From the Confessions: The Defense of the Augsburg Confession
Concerning the Invocation of Saints
Therefore, most excellent Emperor Charles, for the sake of the glory of Christ, which we have no doubt that you desire to praise and magnify, we urge you not to assent to the violent counsels of our adversaries, but to seek other honorable ways of establishing harmony, so that godly consciences are not burdened, and that no cruelty is exercised against innocent people as we have seen before, and that sound doctrine is not suppressed in the Church. To God, most of all, you have the duty to maintain sound doctrine, and to hand it down to the next generation, and to defend those who teach what is right. God demands this when he honors kings with his own name and calls them gods: “I say, ‘You are gods’” (Psa 82:6). Kings should attend to the preservation and propagation of divine things on earth—namely the Gospel of Christ—and as vicars of God, they should defend the life and safety of the innocent.
Pulling It Together
The Augsburg Confession and its Apology, or defense, urged the emperor to find a way to maintain harmony in the empire. The point of such concord was that orthodoxy could prevail in the churches and that people be protected from those who wished otherwise. The Lutherans maintained that this was the emperor’s responsibility, that his rule was maintained by God and so, he owed it to God to rule righteously.

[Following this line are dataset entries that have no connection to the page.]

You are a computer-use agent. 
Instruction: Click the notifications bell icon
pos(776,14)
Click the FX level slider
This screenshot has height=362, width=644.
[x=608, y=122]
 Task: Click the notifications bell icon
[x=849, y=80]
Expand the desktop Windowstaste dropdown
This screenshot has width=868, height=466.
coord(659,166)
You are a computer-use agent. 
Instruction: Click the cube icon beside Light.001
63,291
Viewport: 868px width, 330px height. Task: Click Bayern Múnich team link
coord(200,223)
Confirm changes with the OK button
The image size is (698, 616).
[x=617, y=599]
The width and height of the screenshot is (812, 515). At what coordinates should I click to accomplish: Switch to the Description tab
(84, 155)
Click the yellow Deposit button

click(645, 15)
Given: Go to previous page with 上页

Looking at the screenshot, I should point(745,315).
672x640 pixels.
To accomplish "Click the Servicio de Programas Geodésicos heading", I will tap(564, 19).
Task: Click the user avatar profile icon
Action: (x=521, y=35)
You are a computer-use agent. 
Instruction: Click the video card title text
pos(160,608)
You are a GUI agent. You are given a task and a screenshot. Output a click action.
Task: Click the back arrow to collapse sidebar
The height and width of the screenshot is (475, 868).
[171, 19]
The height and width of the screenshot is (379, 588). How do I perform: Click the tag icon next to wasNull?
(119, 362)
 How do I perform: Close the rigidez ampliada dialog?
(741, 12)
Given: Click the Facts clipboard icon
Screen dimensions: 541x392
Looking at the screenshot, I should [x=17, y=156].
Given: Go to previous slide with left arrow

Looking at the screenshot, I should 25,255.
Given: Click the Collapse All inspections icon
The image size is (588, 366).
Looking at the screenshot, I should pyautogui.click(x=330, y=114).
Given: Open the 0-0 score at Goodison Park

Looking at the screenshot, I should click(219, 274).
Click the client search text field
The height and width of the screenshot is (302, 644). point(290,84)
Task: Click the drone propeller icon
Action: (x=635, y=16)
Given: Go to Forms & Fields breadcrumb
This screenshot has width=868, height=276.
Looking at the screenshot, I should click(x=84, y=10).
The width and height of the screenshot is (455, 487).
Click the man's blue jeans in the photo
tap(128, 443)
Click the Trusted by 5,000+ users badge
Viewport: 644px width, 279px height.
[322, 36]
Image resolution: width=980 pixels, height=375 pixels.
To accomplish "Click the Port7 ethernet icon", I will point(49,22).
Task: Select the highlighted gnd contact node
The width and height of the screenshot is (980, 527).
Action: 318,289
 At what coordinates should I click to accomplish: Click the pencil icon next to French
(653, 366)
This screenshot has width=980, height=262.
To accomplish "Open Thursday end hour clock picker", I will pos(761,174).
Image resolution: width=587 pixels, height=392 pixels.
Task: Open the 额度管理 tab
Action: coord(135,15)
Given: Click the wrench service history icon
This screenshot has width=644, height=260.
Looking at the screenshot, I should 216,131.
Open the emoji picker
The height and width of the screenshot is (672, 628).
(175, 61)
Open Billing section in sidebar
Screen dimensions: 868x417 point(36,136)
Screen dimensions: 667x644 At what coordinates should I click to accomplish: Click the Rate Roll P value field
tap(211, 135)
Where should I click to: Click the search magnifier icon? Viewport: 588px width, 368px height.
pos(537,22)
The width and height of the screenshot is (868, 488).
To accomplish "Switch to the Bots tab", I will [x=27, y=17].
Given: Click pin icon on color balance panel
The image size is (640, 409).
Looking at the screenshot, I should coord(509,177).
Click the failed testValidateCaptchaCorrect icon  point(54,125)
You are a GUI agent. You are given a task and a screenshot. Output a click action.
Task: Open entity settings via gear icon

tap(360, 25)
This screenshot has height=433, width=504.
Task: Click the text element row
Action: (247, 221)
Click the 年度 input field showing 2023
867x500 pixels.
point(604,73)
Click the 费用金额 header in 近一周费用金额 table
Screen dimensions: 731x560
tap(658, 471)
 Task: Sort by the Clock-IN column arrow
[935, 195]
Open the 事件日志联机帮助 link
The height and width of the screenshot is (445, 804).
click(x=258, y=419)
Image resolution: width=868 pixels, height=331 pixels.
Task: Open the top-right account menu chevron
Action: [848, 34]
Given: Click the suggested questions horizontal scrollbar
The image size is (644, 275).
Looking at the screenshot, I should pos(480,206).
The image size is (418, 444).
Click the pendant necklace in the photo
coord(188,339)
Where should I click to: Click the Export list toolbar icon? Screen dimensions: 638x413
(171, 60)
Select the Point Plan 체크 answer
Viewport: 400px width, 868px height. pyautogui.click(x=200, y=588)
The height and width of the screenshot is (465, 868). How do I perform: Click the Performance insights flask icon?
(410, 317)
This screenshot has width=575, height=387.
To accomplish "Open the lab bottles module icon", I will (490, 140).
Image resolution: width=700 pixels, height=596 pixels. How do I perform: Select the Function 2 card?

The purpose of government is to maintain God’s will on earth. Specifically, our leaders are to do two things: maintain the faith and protect the people. They stretch their responsibility when they move beyond this two-fold charge. Let them do these things well, and they will have enough to do.
Prayer: Help our leaders and me, Holy Spirit, to turn from evil and do good, to seek peace and pursue it. Amen.